_Given entries_
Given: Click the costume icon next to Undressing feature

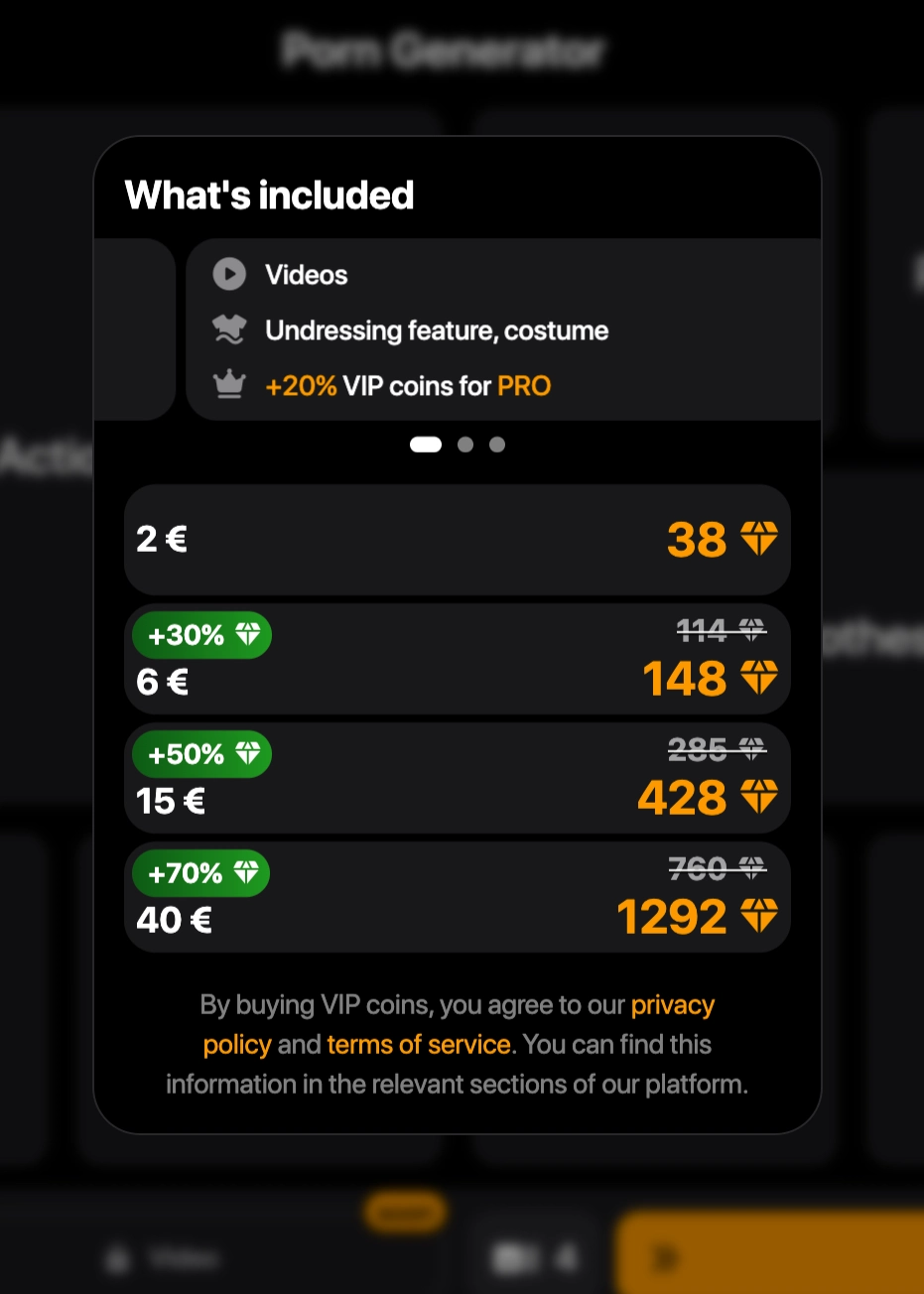Looking at the screenshot, I should (229, 329).
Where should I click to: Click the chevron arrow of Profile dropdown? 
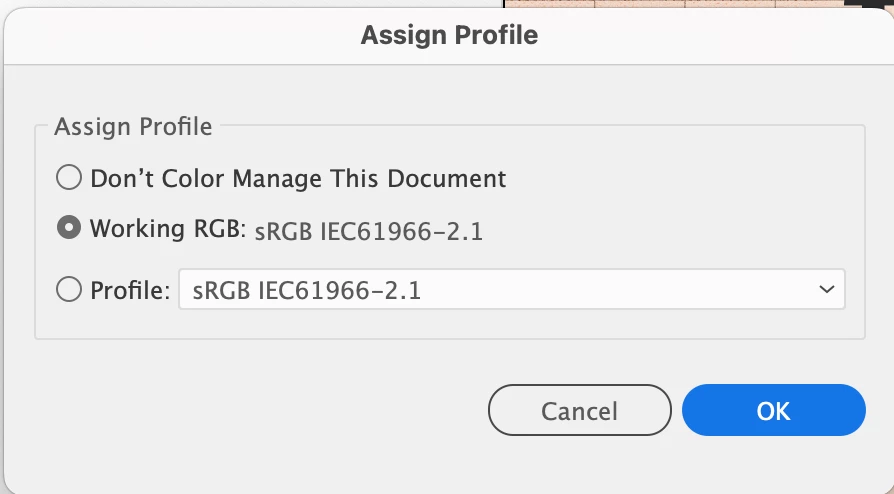[826, 290]

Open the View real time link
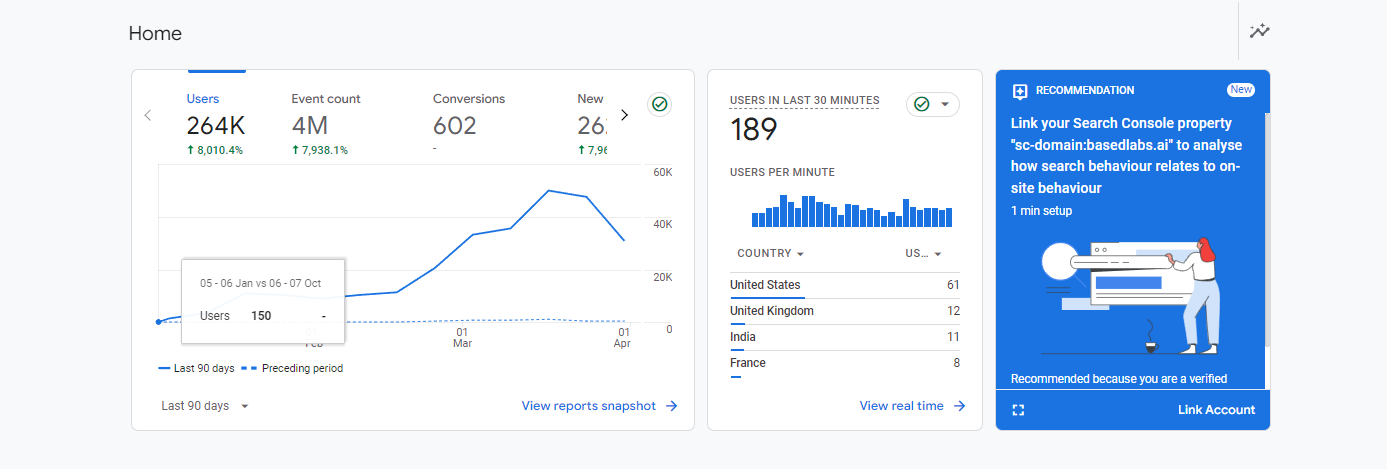click(x=901, y=406)
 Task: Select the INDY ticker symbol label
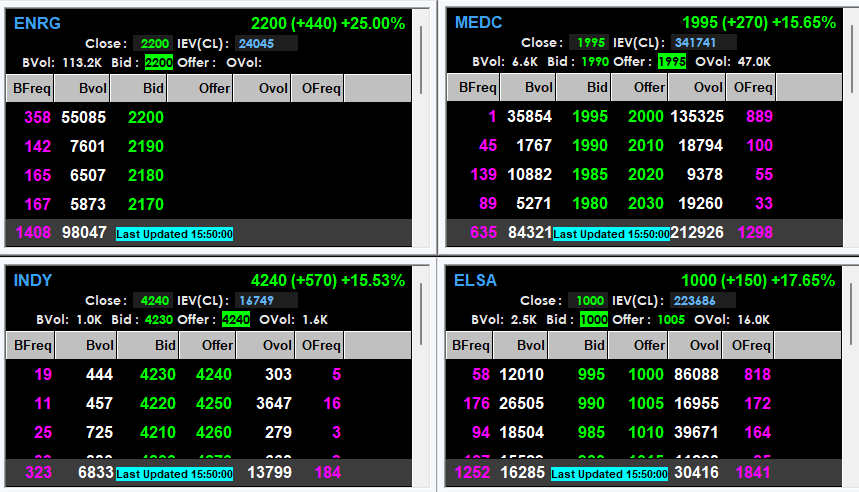(33, 281)
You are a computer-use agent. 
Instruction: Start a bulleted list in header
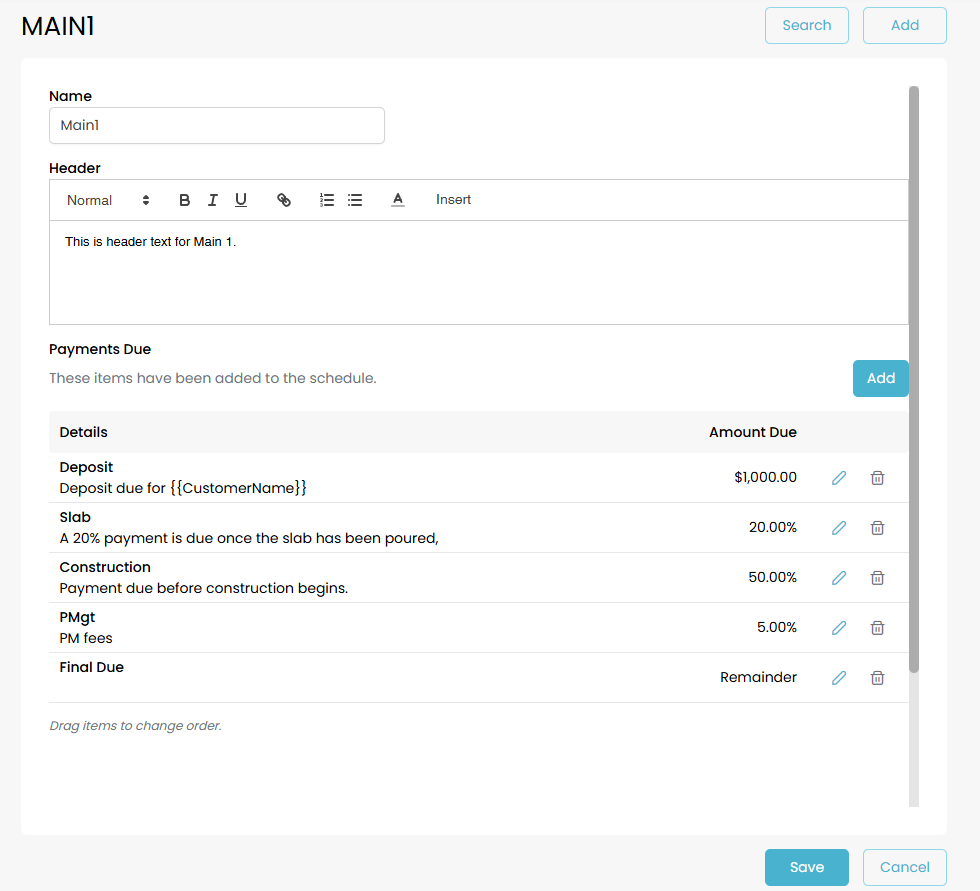(354, 200)
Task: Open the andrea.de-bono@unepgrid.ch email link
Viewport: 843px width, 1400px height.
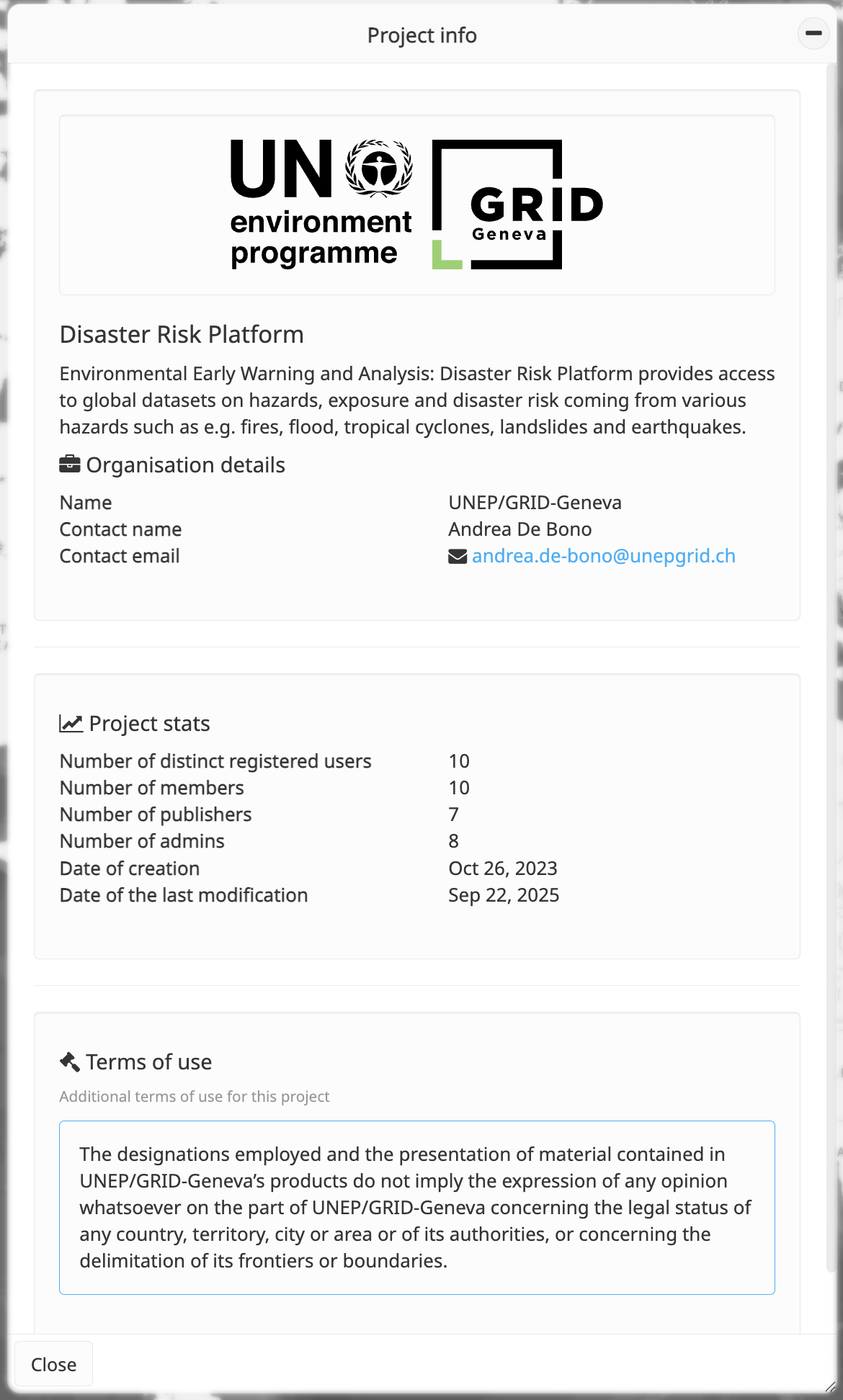Action: (603, 556)
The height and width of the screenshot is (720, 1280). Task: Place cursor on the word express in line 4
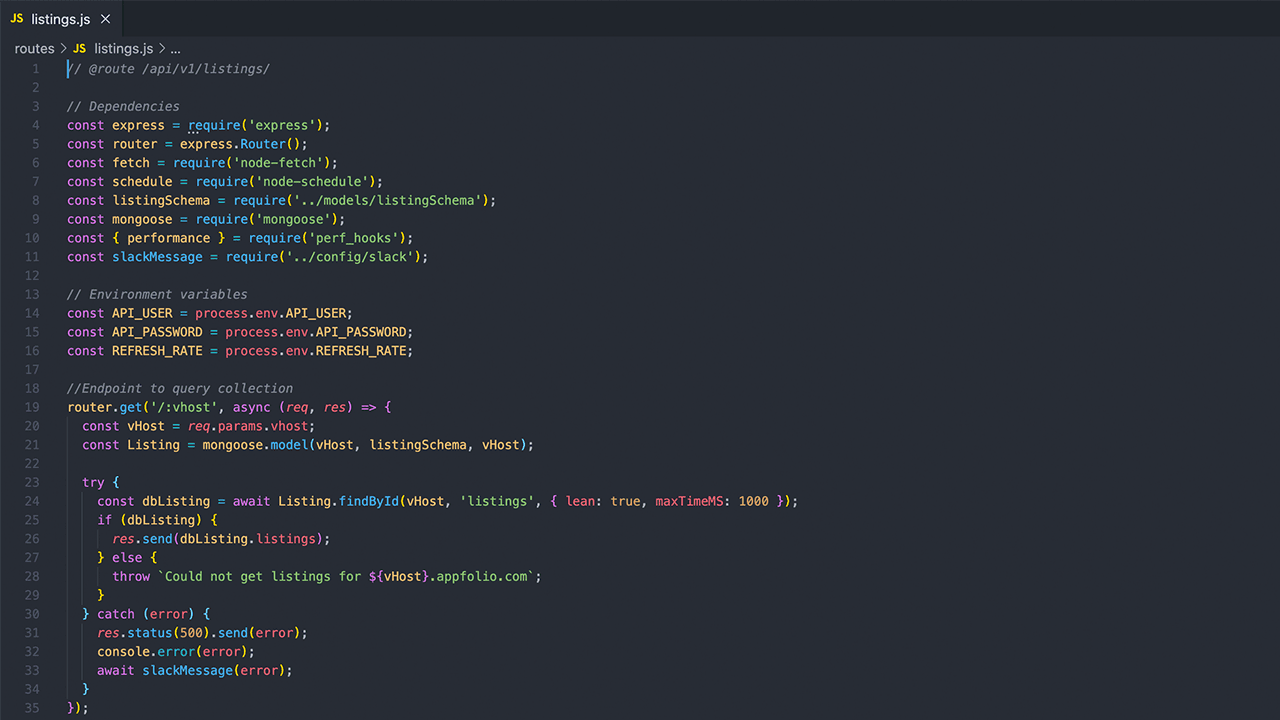point(138,125)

_Work order_
Only the entries themselves should be output, word for word, with all pictures omitted.

_Solution to the exercise_
Given: Click the costume icon next to Undressing feature

Looking at the screenshot, I should (229, 329).
Where should I click to: Click the chevron arrow of Profile dropdown? 
[826, 290]

Open the View real time link
click(x=901, y=406)
 Task: Select the INDY ticker symbol label
(33, 281)
You are a computer-use agent. 
Instruction: Start a bulleted list in header
(354, 200)
Task: Open the andrea.de-bono@unepgrid.ch email link
Viewport: 843px width, 1400px height.
Action: (603, 556)
The height and width of the screenshot is (720, 1280). Task: Place cursor on the word express in line 4
point(138,125)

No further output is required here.